┌─ MATERIAL FOR THE TASK

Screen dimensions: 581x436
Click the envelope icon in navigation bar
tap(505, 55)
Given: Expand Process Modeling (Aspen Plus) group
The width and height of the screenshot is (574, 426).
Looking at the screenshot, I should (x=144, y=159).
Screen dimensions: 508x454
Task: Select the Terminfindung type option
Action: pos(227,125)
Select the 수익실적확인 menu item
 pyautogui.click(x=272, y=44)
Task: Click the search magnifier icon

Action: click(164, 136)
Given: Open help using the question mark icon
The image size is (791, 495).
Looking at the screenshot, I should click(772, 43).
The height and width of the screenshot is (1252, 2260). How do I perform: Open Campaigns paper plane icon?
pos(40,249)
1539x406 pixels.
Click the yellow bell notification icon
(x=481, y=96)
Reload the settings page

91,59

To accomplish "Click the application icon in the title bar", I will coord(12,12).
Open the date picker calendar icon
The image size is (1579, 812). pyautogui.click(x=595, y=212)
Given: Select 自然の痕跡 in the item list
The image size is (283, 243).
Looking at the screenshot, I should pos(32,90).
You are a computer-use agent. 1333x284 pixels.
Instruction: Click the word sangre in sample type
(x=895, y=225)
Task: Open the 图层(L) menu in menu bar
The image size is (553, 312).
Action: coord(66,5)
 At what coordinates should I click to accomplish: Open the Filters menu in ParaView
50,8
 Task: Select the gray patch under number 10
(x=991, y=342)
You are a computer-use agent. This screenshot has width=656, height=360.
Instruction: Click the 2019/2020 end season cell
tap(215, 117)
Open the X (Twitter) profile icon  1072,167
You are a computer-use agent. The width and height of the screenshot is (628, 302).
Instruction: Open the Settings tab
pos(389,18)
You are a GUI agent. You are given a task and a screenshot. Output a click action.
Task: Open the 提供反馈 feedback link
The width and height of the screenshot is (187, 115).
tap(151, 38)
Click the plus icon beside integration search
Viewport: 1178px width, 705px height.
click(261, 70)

└─

■ **WHAT IS EXPECTED**: Rewrite all the records above, changing every "Instruction" to "Goal" and keeping everything else the same.

■ **TASK RESPONSE**:
Screen dimensions: 581x436
Click the envelope icon in navigation bar
tap(505, 55)
Given: Expand Process Modeling (Aspen Plus) group
The width and height of the screenshot is (574, 426).
Looking at the screenshot, I should (x=144, y=159).
Screen dimensions: 508x454
Task: Select the Terminfindung type option
Action: pos(227,125)
Select the 수익실적확인 menu item
 pyautogui.click(x=272, y=44)
Task: Click the search magnifier icon

Action: click(164, 136)
Given: Open help using the question mark icon
The image size is (791, 495).
Looking at the screenshot, I should click(772, 43).
The height and width of the screenshot is (1252, 2260). How do I perform: Open Campaigns paper plane icon?
pos(40,249)
1539x406 pixels.
Click the yellow bell notification icon
(x=481, y=96)
Reload the settings page

91,59

To accomplish "Click the application icon in the title bar", I will coord(12,12).
Open the date picker calendar icon
The image size is (1579, 812). pyautogui.click(x=595, y=212)
Given: Select 自然の痕跡 in the item list
The image size is (283, 243).
Looking at the screenshot, I should pos(32,90).
You are a computer-use agent. 1333x284 pixels.
Goal: Click the word sangre in sample type
(x=895, y=225)
Task: Open the 图层(L) menu in menu bar
The image size is (553, 312).
Action: coord(66,5)
 At what coordinates should I click to accomplish: Open the Filters menu in ParaView
50,8
 Task: Select the gray patch under number 10
(x=991, y=342)
You are a computer-use agent. This screenshot has width=656, height=360.
Goal: Click the 2019/2020 end season cell
tap(215, 117)
Open the X (Twitter) profile icon  1072,167
You are a computer-use agent. The width and height of the screenshot is (628, 302).
Goal: Open the Settings tab
pos(389,18)
You are a GUI agent. You are given a task and a screenshot. Output a click action.
Task: Open the 提供反馈 feedback link
The width and height of the screenshot is (187, 115).
tap(151, 38)
Click the plus icon beside integration search
Viewport: 1178px width, 705px height.
click(261, 70)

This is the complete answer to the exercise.